--- INPUT MATERIAL ---
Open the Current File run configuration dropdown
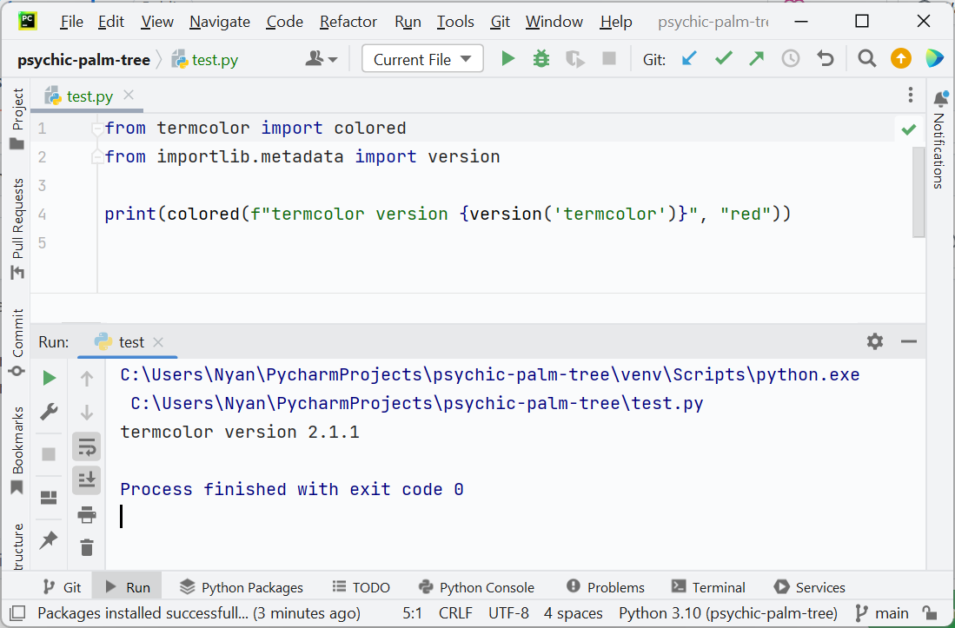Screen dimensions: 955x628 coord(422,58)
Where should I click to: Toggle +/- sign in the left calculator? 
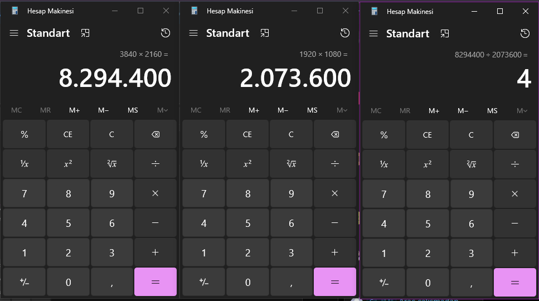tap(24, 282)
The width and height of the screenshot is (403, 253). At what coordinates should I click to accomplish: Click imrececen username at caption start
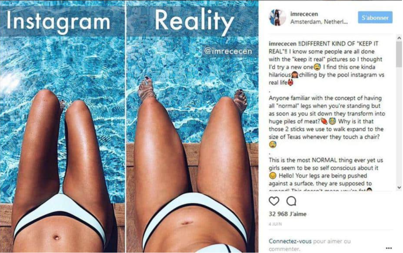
---
Only the lines from the one holding "Where should I" through the last line of the records should be output, please, exactly and without any pictures.

(TASK RESULT):
Where should I click to: Toggle +/- sign in the left calculator? 
tap(24, 282)
The width and height of the screenshot is (403, 253). At what coordinates should I click to accomplish: Click imrececen username at caption start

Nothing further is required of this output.